What do we need to alleviate and potentially reverse this trend? First and foremost, we need teachers who recognize that despite the specter of residency review committees, our job is to educate, not placate, our trainees.

Given that, we need more teachers who know and understand the pathophysiology, clinical features, and natural history of diseases; teachers who know what tests, if any, to order, when to order them, and how to interpret them; and teachers who use advanced technology to verify rather than to formulate their clinical impressions.

We need teachers who truly comprehend the value of a good medical history, the rewards of a pertinent physical examination, the power of knowing how to think, and the importance of accountability; teachers who first use the stethoscope, not an echocardiogram, to detect valvular heart disease; teachers who first use the ophthalmoscope, not magnetic resonance imaging, to detect intracranial hypertension; teachers who first use their eyes, not a blood gas apparatus, to detect cyanosis; teachers who first use their hands, not computed tomography, to detect splenomegaly; and teachers who always use their brains and their hearts, not a horde of consultants, to manage their patients.

We need teachers who don’t order expensive, state-of-the-art studies when cheaper, conventional tests supply the same information; teachers who don’t administer a slew of medications in an effort to alleviate every possible ill; teachers who appreciate that doing nothing is, at times, doing a lot; and teachers who realize that many patients get well despite what we do, not because of what we do.
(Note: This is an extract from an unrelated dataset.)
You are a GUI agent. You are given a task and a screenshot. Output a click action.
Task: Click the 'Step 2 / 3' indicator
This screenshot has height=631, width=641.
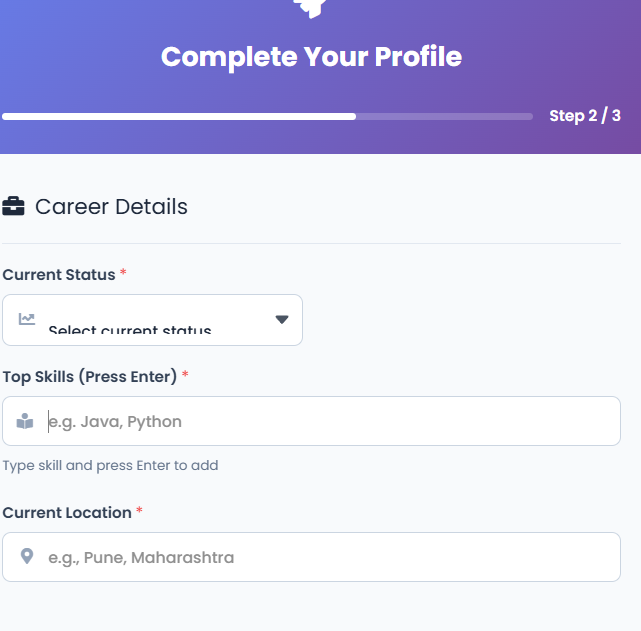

Unfortunately, these necessary role models are a vanishing species. Most of them have died or retired, and those who still have regular contact with medical students and house officers are too few to stem the tyrannical tide of those inured to the overuse of modern medical technology.

Can we possibly replenish these teaching role models? I don’t think so. But even if we could, it wouldn’t be enough. We need to take advantage of the role models who are currently practicing good medicine outside of academia. What these practitioners see and do each day bears scant resemblance to what students and house officers see and do in academia. Therefore, a good part of the clinical experience should take place in the real-world setting, supervised by experienced, compassionate, common-sense, real-world practitioners.

I fervently hope that current teachers of medicine can somehow recapture the Oslerian spirit and strive diligently to restore the very core of doctoring—humanism. Reaching that goal will require teachers with commitment, compassion, candor, and common sense. Teachers who understand and believe that medicine is a calling, not a business. Teachers who can look at, listen to, and talk with patients. Teachers who will work as hard and as long as it takes to ensure patients’ welfare. And teachers who always put patients first.

Herbert L. Fred, MD
Professor, Department of Internal Medicine, The University of Texas Health Science, Center at Houston


Address for reprints: Herbert L. Fred, MD, MACP, Professor, Department of Internal Medicine, 8181 Fannin, Suite 316, The University of Texas Health Science Center at Houston, Houston, TX 77054

Dr. Fred is the 2005 recipient of the TIAA-CREF Distinguished Medical Educator Award. He delivered this talk at the award ceremony, held on 20 June in the Versailles room of Houston’s Warwick Hotel.